Crisp, sweet and traditionally Tuscan, cantucci are made with almonds and twice-baked for extra crunch. These oblong nutty biscotti can be enjoyed with rich coffee or herbal tea for a delicious afternoon treat. Alternatively, serve after a meal with a sweet dessert wine. They’re also perfect for creating wonderful desserts such as tiramisu. After that a generous 500g of biscuits inside the tin, they’re sure to go a long way!
Decorated with a traditional Italian design of flowers and cherubs, this embossed yellow metal tin makes a delightful gift for any fan of Italy. Perfect for sharing with friends and family, the treat-filled tin has a hinged lid for easy access and looks beautiful when displayed on a coffee table or sideboard.
- Tin of traditional Italian cantucci
- Crispy after-dinner almond biscuits
- Beautiful yellow embossed biscuit tin
- Great with after-dinner coffee or in desserts
- Suitable for vegetarians
Established in 1970, Dolciaria Gadeschi has spent almost half a century perfecting their recipes. Consequently, the combination of artisan skill and premium ingredients ensure their traditional Italian biscuits are loved around the world.
So Biscotti known also as cantucci are Italian almond biscuits that originated in the Tuscan city of Prato. They are twice-baked, oblong-shaped, dry, crunchy, and may be dipped in a drink, traditionally Vin Santo. In addition, Cantuccio is an old Italian word that literally means “little place”, “nook”, or “corner”. In the past, was also used to indicate a little piece of bread with a lot of crust; the “corners”.
The word Biscotto, used in modern Italian to refer to a biscuit (or cookie) of any kind, originates from the medieval Latin word biscoctus, meaning “twice-cooked”. It characterised oven-baked goods that were baked twice, so they became very dry and could be stored for long periods of time.
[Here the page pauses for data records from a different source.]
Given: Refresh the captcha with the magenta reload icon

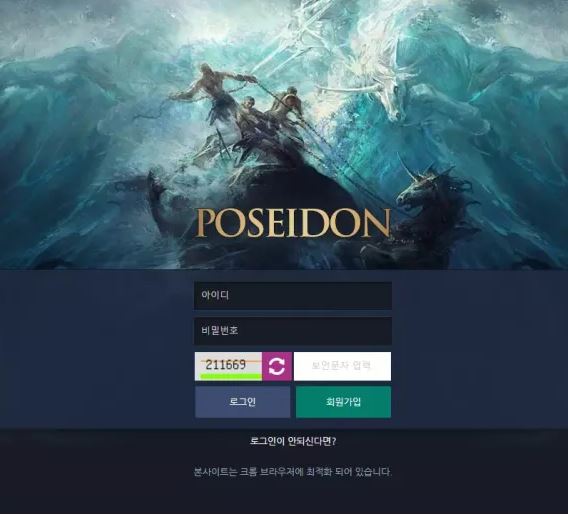Looking at the screenshot, I should point(277,366).
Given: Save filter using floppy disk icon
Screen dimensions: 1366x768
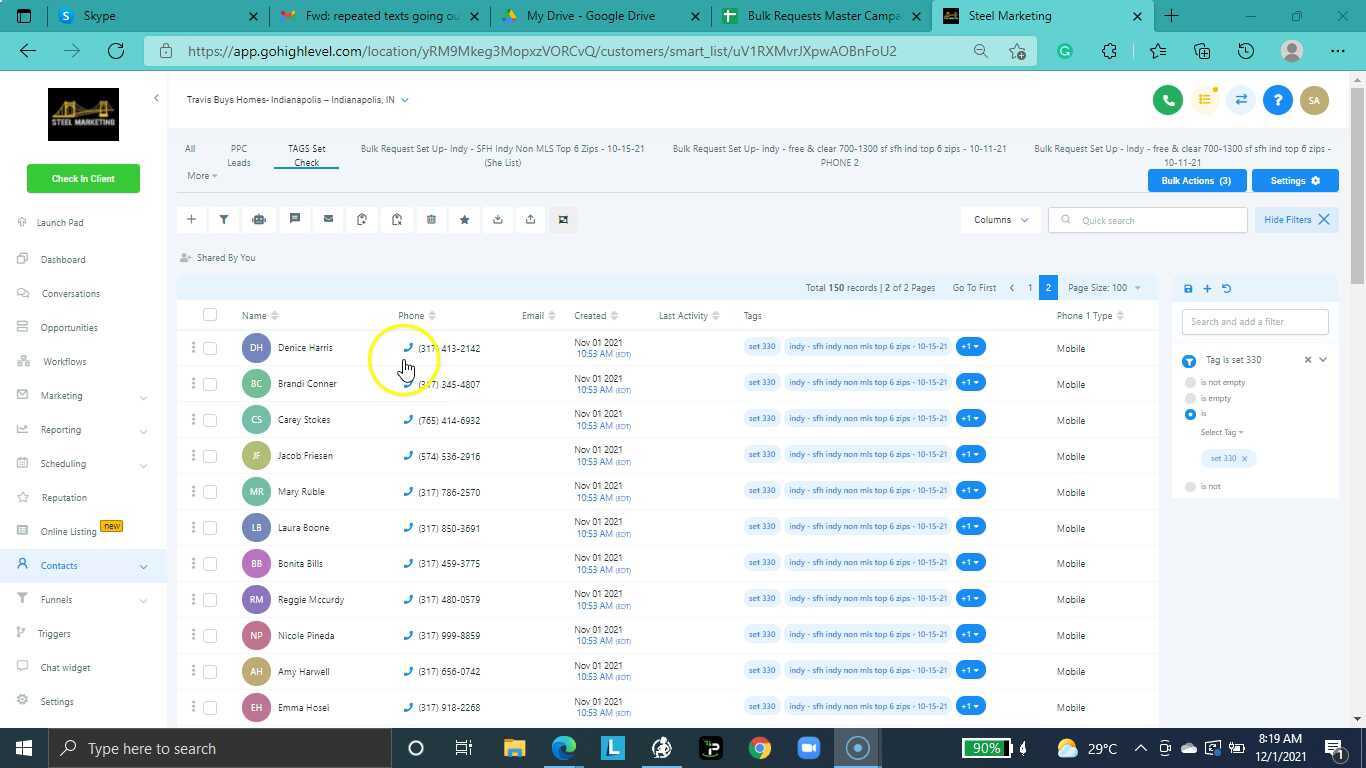Looking at the screenshot, I should point(1188,289).
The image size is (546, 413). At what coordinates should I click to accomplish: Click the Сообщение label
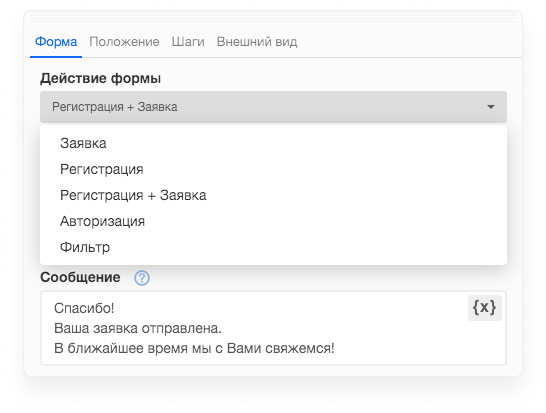(80, 278)
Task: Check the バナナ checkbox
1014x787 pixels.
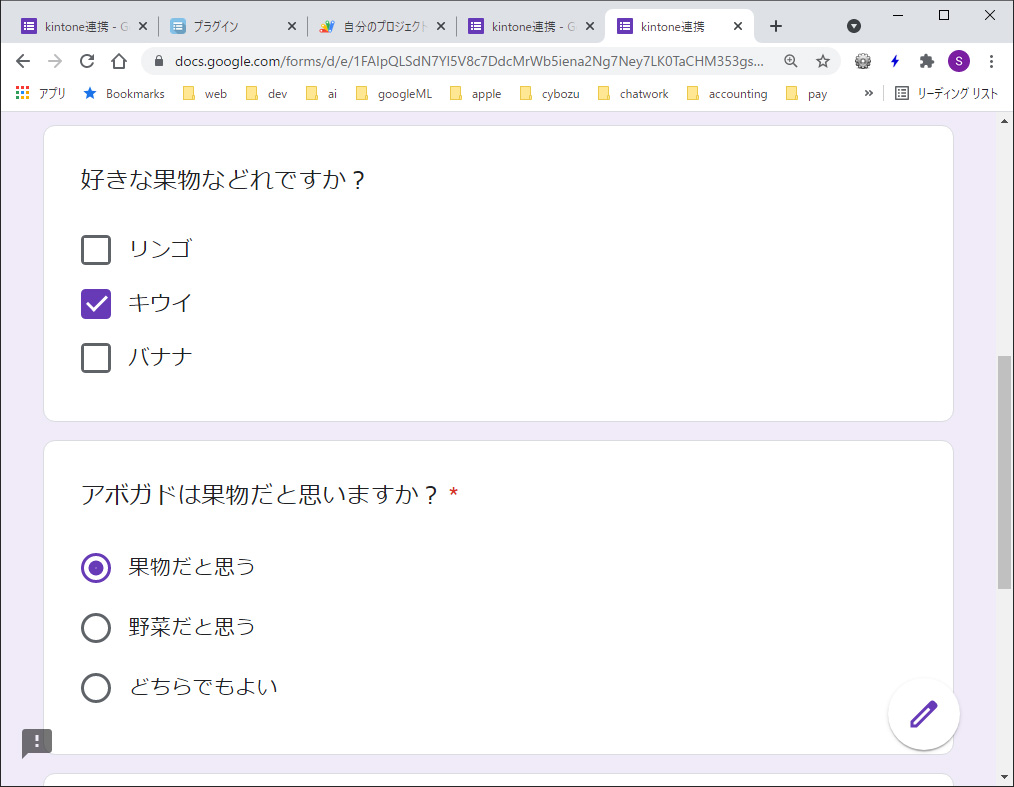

Such nonperishable food was particularly useful during journeys and wars. Therefore twice-baked breads were a staple food of the Roman legions. Biscotto, in this sense, shares its origin with the British-English word “biscuit”, which refers to what American-English-speakers call a “cookie”. In modern Italian therefore, the word biscotto refers to any cookie or cracker, just as does the British use of the word “biscuit”. In other countries, the term “biscotti”, used as a singular, refers only to the specific Italian biscuit known in Italy as cantuccio.